Anonymous Hackers Target TikTok: ‘Delete This Chinese Spyware Now’ - dsavant
https://www.forbes.com/sites/zakdoffman/2020/07/01/anonymous-targets-tiktok-delete-this-chinese-spyware-now/#71af7c5735cc
======
zelon88
I think it's funny that Forbes actually used a Twitter post of a screenshot of
a Reddit thread. That is just lazy reporting.
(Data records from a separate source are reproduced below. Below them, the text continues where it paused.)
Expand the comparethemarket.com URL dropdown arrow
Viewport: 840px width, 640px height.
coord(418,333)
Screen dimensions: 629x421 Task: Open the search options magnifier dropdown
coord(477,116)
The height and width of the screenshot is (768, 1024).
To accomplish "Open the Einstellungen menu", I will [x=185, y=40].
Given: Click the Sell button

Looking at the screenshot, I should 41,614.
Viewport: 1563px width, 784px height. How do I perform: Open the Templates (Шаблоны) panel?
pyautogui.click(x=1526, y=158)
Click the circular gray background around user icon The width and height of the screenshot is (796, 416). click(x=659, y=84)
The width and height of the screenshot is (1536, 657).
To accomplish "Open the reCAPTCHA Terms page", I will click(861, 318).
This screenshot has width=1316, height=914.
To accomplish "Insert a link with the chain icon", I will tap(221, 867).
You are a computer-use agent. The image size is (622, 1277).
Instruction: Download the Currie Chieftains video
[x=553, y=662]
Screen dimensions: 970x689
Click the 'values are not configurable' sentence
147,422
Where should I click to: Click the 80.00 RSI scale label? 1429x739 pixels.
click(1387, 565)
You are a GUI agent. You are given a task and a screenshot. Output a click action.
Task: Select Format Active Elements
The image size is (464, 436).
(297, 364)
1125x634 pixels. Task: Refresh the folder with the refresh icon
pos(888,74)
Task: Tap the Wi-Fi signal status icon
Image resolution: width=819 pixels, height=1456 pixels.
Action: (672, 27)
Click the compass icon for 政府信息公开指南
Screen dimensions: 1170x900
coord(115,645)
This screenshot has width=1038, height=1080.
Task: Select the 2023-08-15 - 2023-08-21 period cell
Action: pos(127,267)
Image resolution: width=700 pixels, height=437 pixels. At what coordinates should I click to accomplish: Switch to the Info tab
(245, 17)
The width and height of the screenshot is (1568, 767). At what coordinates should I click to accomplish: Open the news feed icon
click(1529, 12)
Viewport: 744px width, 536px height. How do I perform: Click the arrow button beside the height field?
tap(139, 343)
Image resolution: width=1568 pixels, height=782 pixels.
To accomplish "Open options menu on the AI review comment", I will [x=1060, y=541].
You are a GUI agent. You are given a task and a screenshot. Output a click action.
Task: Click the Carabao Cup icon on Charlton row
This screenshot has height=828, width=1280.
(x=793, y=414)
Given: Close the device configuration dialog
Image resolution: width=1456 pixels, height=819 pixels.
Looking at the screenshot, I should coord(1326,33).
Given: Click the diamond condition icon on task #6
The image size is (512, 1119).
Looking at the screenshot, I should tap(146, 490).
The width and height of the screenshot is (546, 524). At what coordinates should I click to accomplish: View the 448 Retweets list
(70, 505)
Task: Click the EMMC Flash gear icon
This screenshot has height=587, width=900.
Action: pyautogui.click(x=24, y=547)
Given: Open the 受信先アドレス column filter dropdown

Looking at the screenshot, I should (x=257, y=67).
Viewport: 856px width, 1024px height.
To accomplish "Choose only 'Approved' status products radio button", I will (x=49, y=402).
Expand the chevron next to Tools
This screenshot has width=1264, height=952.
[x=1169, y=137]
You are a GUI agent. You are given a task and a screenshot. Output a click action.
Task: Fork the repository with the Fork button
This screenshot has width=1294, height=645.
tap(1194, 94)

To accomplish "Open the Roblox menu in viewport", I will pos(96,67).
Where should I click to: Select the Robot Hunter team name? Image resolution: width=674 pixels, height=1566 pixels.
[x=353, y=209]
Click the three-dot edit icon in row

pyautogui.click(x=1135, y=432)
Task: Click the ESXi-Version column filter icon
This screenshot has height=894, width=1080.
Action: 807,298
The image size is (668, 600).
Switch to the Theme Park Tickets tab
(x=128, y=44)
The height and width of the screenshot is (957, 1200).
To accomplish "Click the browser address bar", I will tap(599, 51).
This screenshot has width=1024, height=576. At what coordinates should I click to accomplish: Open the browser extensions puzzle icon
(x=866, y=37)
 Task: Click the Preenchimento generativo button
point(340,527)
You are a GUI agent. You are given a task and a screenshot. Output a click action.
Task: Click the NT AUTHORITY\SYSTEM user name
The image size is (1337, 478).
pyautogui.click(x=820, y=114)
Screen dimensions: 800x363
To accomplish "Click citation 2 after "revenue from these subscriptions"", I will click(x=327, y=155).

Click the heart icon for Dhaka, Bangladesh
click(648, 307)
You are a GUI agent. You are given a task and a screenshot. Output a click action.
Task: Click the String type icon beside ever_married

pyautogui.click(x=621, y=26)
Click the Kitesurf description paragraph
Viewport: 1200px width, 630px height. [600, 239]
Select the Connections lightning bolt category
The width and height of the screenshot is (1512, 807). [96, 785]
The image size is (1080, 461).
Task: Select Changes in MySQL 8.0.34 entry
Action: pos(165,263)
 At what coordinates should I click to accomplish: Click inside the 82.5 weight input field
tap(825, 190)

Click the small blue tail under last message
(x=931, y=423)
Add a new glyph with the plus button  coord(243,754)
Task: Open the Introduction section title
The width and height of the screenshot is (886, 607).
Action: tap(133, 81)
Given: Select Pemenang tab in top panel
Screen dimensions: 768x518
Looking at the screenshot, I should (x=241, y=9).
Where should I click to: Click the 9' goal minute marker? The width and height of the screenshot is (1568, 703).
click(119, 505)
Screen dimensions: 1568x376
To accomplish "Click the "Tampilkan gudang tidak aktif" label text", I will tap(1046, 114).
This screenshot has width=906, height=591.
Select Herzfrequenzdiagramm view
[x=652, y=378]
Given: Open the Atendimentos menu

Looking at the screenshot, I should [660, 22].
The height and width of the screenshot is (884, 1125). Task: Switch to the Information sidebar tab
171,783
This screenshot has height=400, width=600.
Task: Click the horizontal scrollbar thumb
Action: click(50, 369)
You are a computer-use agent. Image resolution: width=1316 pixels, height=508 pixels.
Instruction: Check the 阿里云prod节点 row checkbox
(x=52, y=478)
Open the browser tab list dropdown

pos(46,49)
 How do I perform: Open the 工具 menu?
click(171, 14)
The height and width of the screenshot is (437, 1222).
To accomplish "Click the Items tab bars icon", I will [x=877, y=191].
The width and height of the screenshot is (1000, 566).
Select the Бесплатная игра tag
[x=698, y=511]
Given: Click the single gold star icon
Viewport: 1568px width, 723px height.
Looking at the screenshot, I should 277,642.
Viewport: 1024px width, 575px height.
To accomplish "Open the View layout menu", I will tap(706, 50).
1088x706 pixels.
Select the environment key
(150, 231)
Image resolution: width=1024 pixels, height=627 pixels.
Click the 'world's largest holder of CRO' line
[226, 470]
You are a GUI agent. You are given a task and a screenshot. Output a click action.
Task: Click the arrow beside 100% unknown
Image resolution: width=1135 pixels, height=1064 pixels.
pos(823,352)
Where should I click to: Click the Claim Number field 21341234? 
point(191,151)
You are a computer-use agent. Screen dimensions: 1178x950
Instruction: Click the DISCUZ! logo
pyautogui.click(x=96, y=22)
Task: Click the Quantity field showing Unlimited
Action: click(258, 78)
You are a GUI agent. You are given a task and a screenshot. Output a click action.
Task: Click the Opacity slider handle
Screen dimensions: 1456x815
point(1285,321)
Additionally, while I don't use Tik Tok nor do I trust it, I don't find
anything overtly scary about what Tik Tok is collecting. Device information,
network information, location information, other installed apps; this is not
uncommon. The reverse proxy thing is a bit strange. Downloading zips and
running the payload is not outside the realm of possibility either. I'm not a
mobile programmer but I've had to write similar code for completely legitimate
desktop programs several times. Anti-debugging and obfuscation is literally
just the way apps are made these days. You can even build it into your toolset
and let your IDE do it for you. Having a crappy non-encrypted API is nothing
new, and I absolutely refute the claim that other social media apps don't try
to hide the data they collect and send about you. Almost everything sent over
the web by major platforms is encoded or encrypted in some fashion. And it's
par for the course for Chinese software to have obvious backdoors, hardcoded
credentials, and overall crappy security. I can't speak for their censorship
or moral practices because I don't use the app.

I am not saying I support TikTok or censorship. I'm just saying I don't think
the behaviour described is enough to call the app a "spying platform" for the
Chinese government. It probably is, but 100% of that work would be done on the
back-end anyway. Client apps are general-purpose information gatherers. That
is their primary function. That should surprise no-one.